Please rewrite the material between the line holding "Task: Click the debugger scrollbar down arrow" and the line holding "(x=69, y=139)", inclusive, with "debugger" changed to "console" and nothing else altered.

- _DATA ROWS_
# # # # # # #

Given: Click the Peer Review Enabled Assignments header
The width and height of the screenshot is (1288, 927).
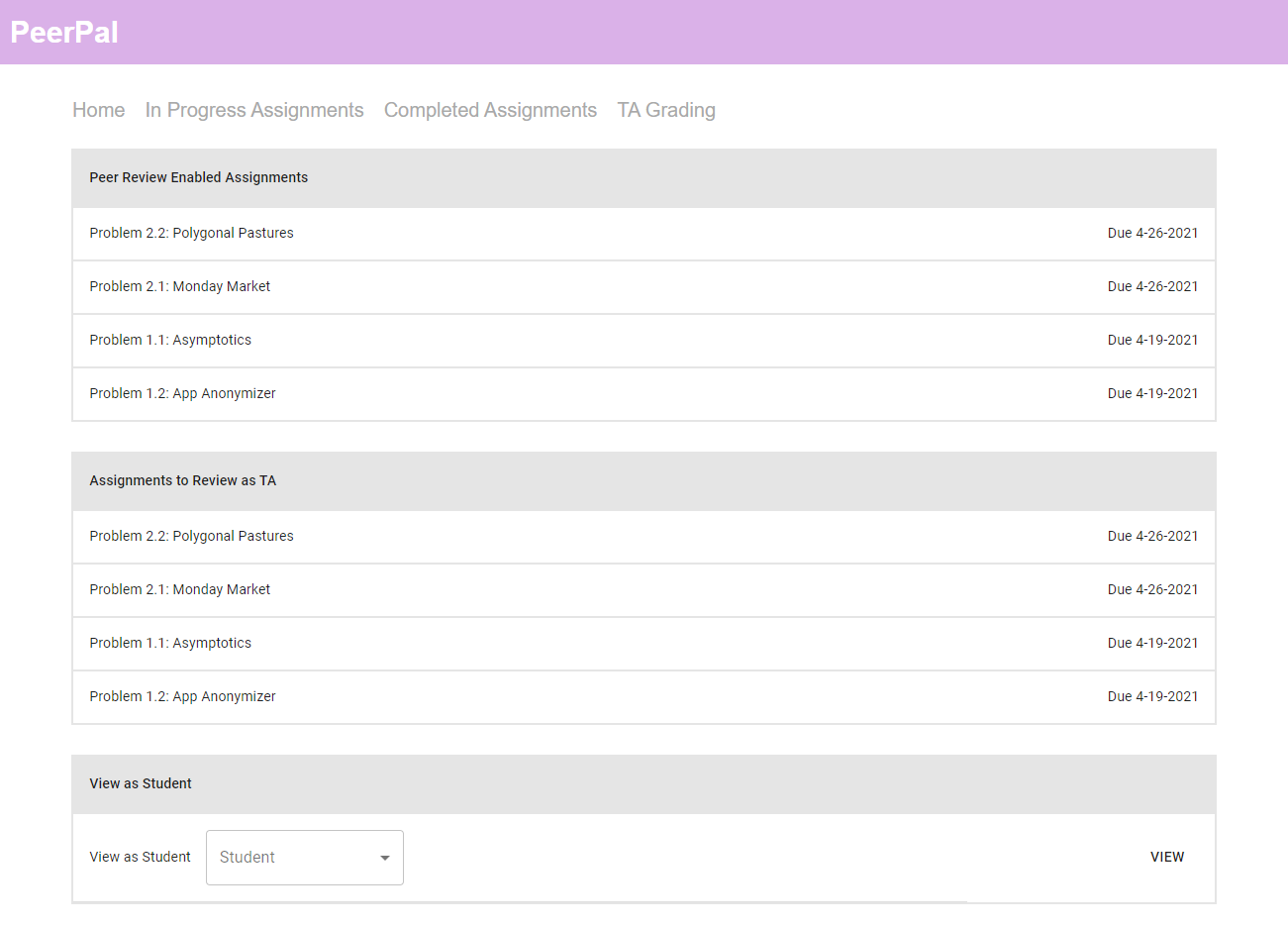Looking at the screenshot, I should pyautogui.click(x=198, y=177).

# # # # # # #

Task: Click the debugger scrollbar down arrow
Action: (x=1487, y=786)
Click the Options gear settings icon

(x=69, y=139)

# # # # # # #

- _RESULT_
Task: Click the console scrollbar down arrow
Action: (x=1487, y=786)
Click the Options gear settings icon

(x=69, y=139)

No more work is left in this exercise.